Python standard deviation tutorial
The standard deviation allows you to measure how spread out numbers in a data set are. Large values of standard deviations show that elements in a data set are spread further apart from their mean value. In this tutorial, we will calculate the standard deviation using Python.
Small standard deviations show that items don’t deviate significantly from the mean value of a data set.
Terminology
There are two standard deviation notions in statistics.
One is the population standard deviation. It computes the spread directly from all values in a population. You use it when the values you have at hand represent the entire population.
Another one is the sample standard deviation. It tries to estimate the population spread by using only a sample subset of values. You use it when the values you have at hand represent just a subset of the entire population.

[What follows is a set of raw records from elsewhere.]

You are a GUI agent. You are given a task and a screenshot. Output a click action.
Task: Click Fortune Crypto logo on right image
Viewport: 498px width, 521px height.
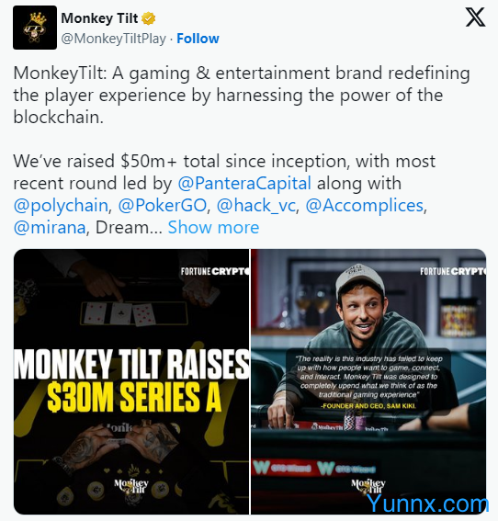coord(452,271)
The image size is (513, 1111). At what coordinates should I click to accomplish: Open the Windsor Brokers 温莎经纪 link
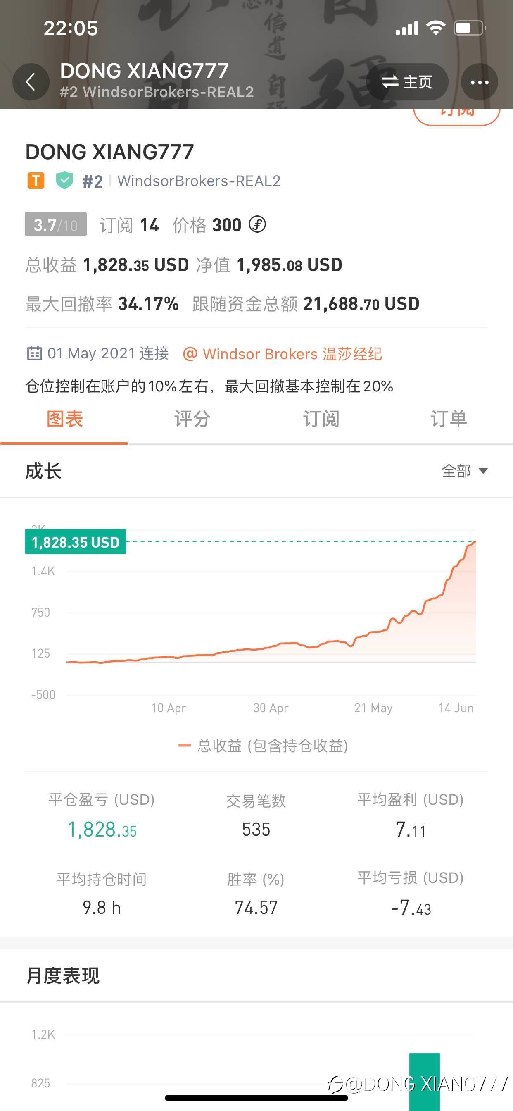pyautogui.click(x=283, y=354)
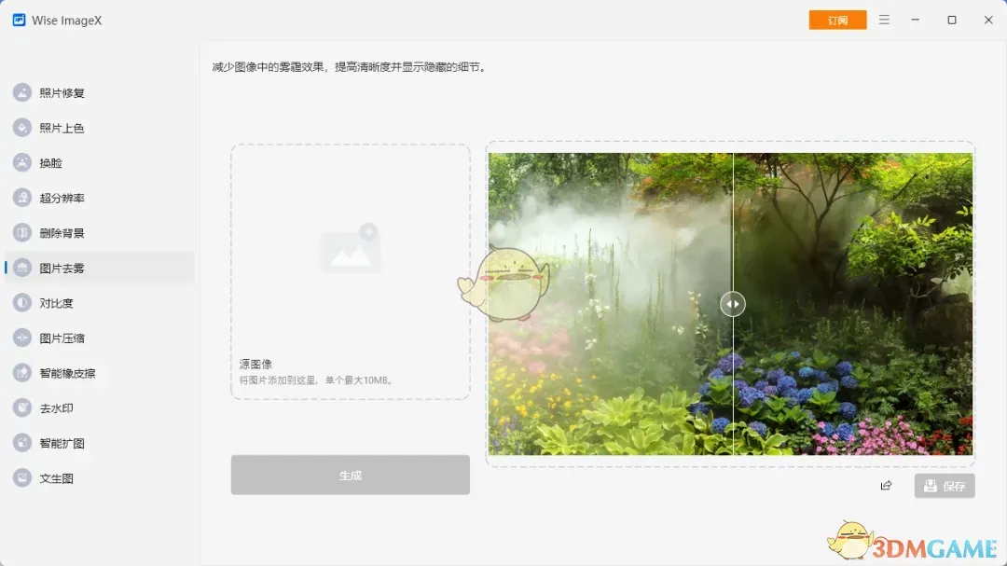This screenshot has width=1007, height=566.
Task: Click the Wise ImageX app logo icon
Action: pyautogui.click(x=19, y=20)
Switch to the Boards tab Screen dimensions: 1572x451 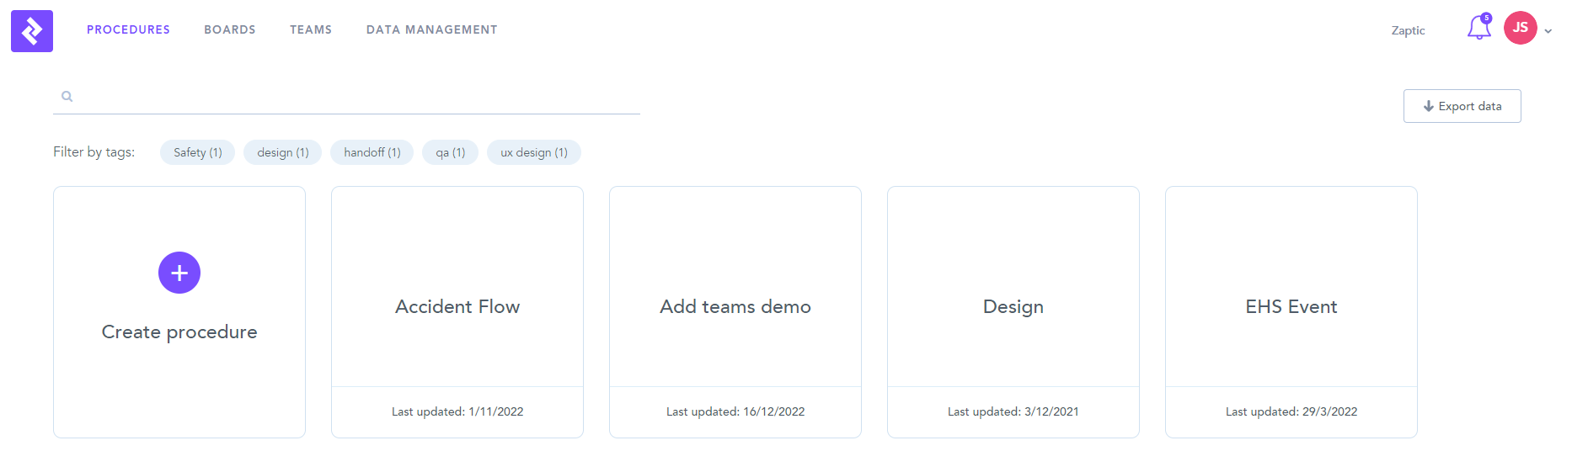pyautogui.click(x=229, y=29)
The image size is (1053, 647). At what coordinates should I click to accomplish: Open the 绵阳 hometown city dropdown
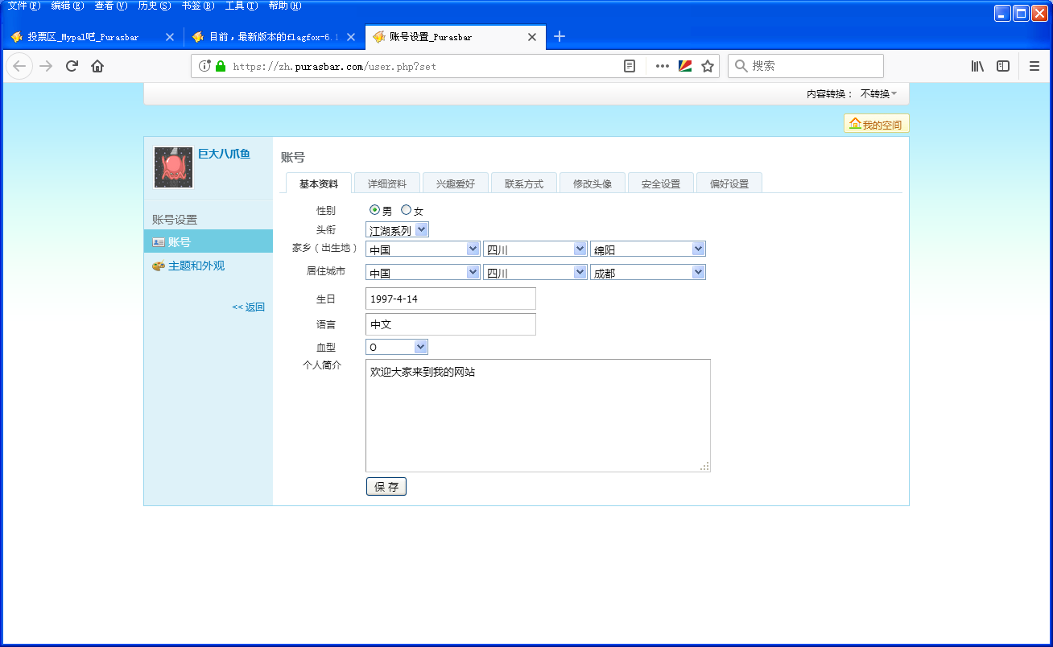[647, 249]
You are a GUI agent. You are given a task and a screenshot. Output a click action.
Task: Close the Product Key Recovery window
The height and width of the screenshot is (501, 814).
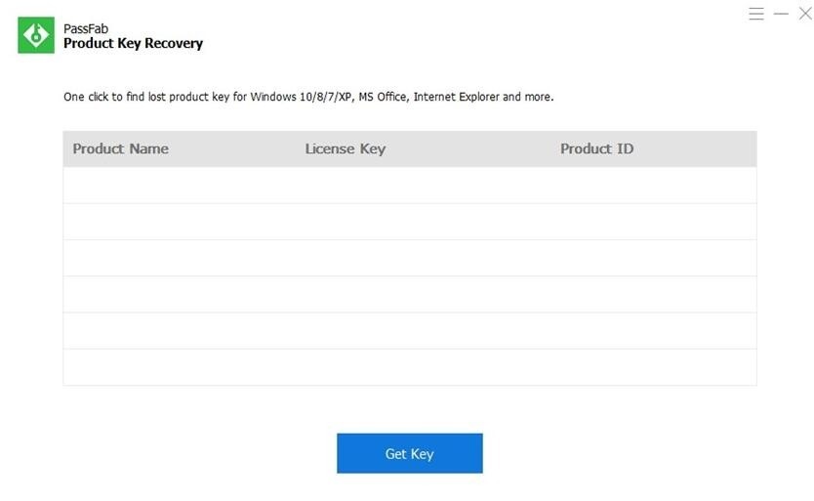[805, 14]
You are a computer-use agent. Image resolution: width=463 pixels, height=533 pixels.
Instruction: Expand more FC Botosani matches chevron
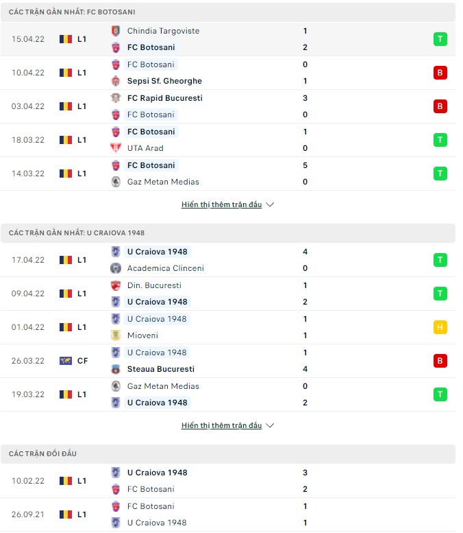coord(270,204)
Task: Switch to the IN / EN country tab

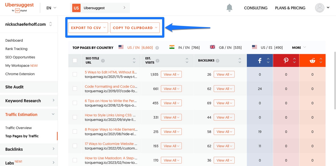Action: click(185, 48)
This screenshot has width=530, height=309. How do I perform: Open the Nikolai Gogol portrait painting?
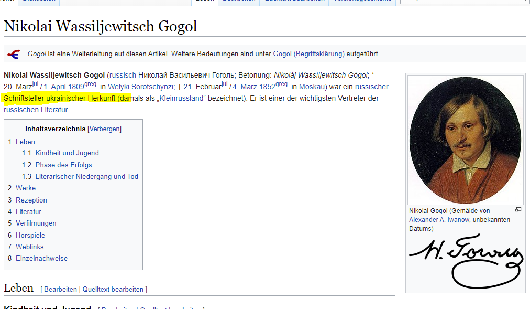(x=465, y=140)
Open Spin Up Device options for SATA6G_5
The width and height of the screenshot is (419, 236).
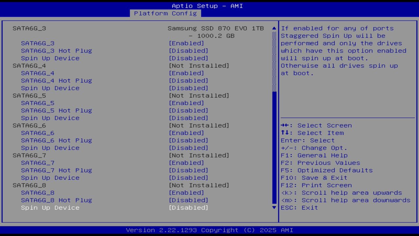click(50, 118)
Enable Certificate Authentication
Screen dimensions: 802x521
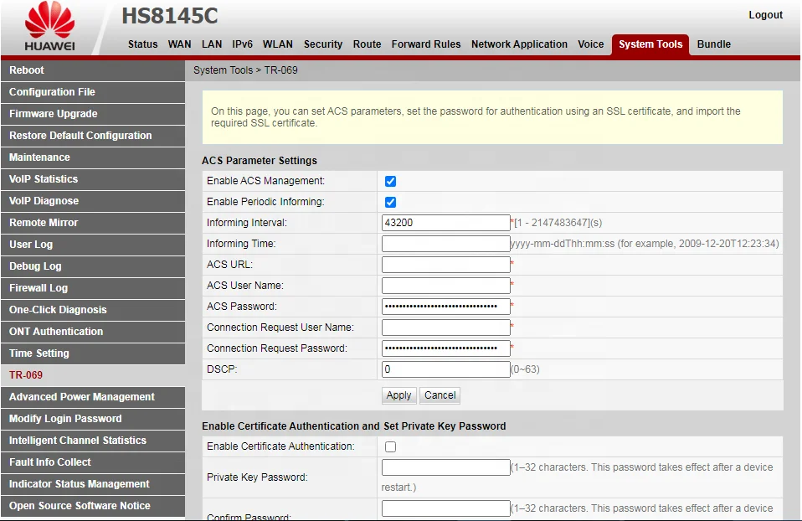click(389, 446)
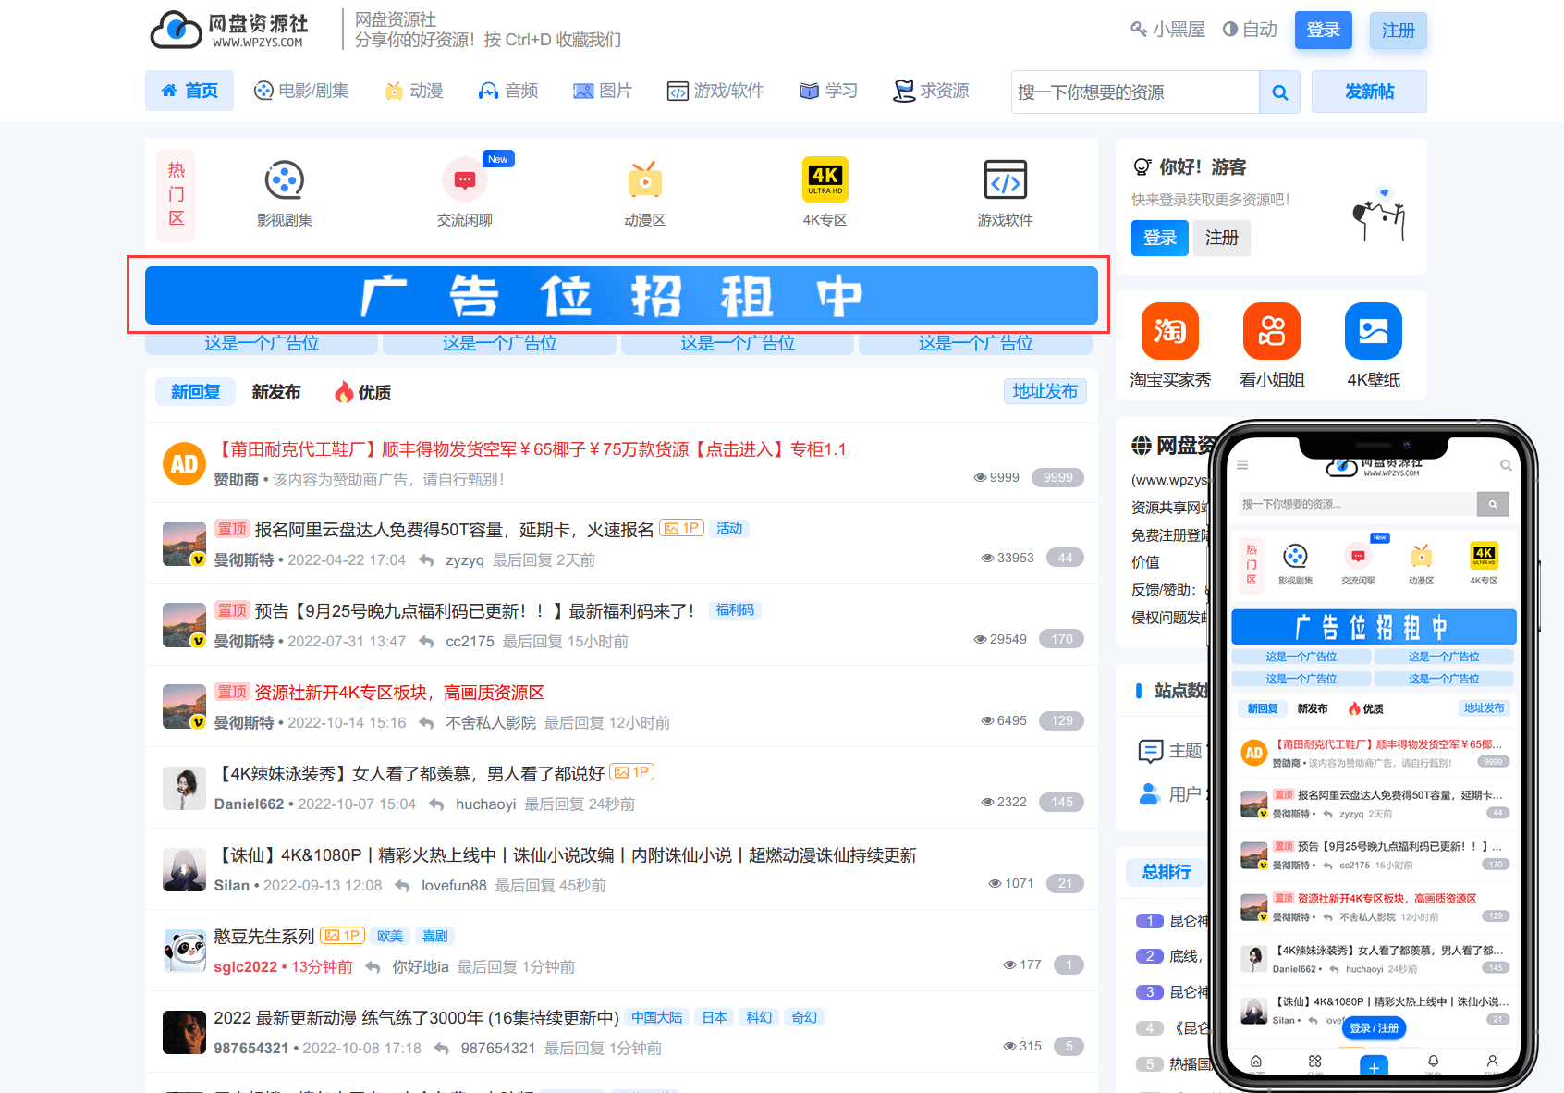This screenshot has height=1093, width=1564.
Task: Click the 看小姐姐 grid icon
Action: point(1271,331)
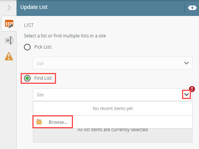Image resolution: width=199 pixels, height=149 pixels.
Task: Expand the Site dropdown arrow
Action: click(x=186, y=95)
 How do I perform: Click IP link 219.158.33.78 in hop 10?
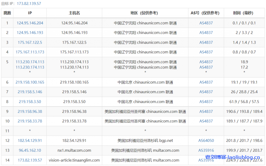(x=30, y=121)
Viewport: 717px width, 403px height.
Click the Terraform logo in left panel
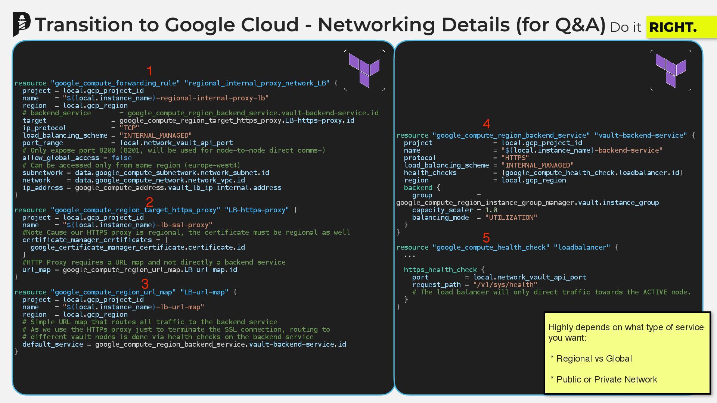(x=364, y=70)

The sample standard deviation is an approximate measure. It’s useful because frequently, the data population is too big, and all we can only directly measure a randomized sample of it.
Population and sample standard deviations are calculated using slightly different algorithms. Hence, when programming, you should always keep in mind which one you want to compute and call the appropriate APIs.
Standard deviation in Python
Since version 3.x Python includes a light-weight statistics module in a default distribution, this module provides a lot of useful functions for statistical computations.
There is also a full-featured statistics package NumPy, which is especially popular among data scientists.
The latter has more features but also represents a more massive dependency in your code.
Calculate for a list
Computing sample standard deviation on a list of values in Python can be accomplished with the statistics.stdev() function.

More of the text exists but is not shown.